Mass Appeal: Congratulations on your acceptance into the Young Arts program for visual arts. How stoked are you?

Liana Murray: Thank you, I’m super excited! I’ve never been to Miami and I get to spend a week with other amazing artists and see all of their work. Wow!

MA: Your art seems heavily influenced by Harlem Renaissance: it reminds me of Jacob Lawrence and Romare Bearden mixed with a little Loïs Mailou Jones. Is that your intention?

LM: I’d never seen their work until now; they’re really amazing. I’m really inspired by all periods of rich black history because art is really an integral part of our lineage. Kehinde Wiley has really inspired me as an artist, as well as classical pieces whose ideas I’ve transformed into my own.

MA: What’s your preferred medium and materials?

LM: I use oil paint: it’s thicker and you can paint with it for days. I like that I can just keep playing with or adding to it as much as I want. I also collage, so I use magazines and glue-sticks.

MA: Is painting your only artistic outlet?

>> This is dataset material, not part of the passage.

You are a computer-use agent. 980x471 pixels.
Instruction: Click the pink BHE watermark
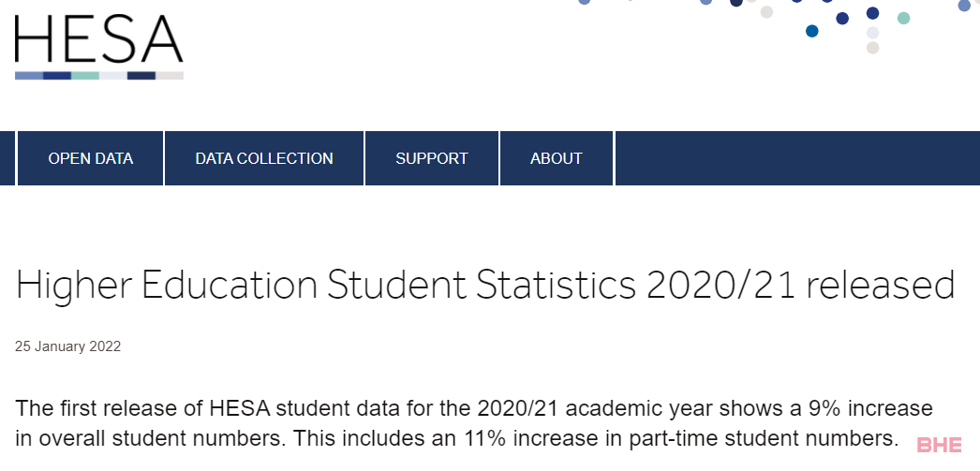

LM: It all really started with drawing. I used to only make art with a graphite pencil, and frankly, I was too scared to paint—to try something new and not be in control of what the outcome might be. But I’ve learned to love that experience and just letting the art and paint go where it needs to go.

MA: At only seventeen, you’ve already landed a solo show, which you dubbed Little Black Pearl, in Chicago. What was the inspiration behind the title?

LM: The title of the collection, so to speak, is Truth Beneath the Roses. It refers to the beauty and power of black people (otherwise, the truth) that is hidden beneath the beauty and idealism of the “American Dream”. Our society doesn’t want to face the institutional racism that’s entangled beneath the oversimplified ideology that everything’s all fine and dandy. But I had my first solo show in my hometown, Asheville, North Carolina, and from there, I got the chance to be flown in by the Little Black Pearl Art & Design Academy (a high school in Chicago) and I got to work with the students, and there was an exhibition with both my work and some of the students work as well. It was so amazing meeting everyone and seeing their talents.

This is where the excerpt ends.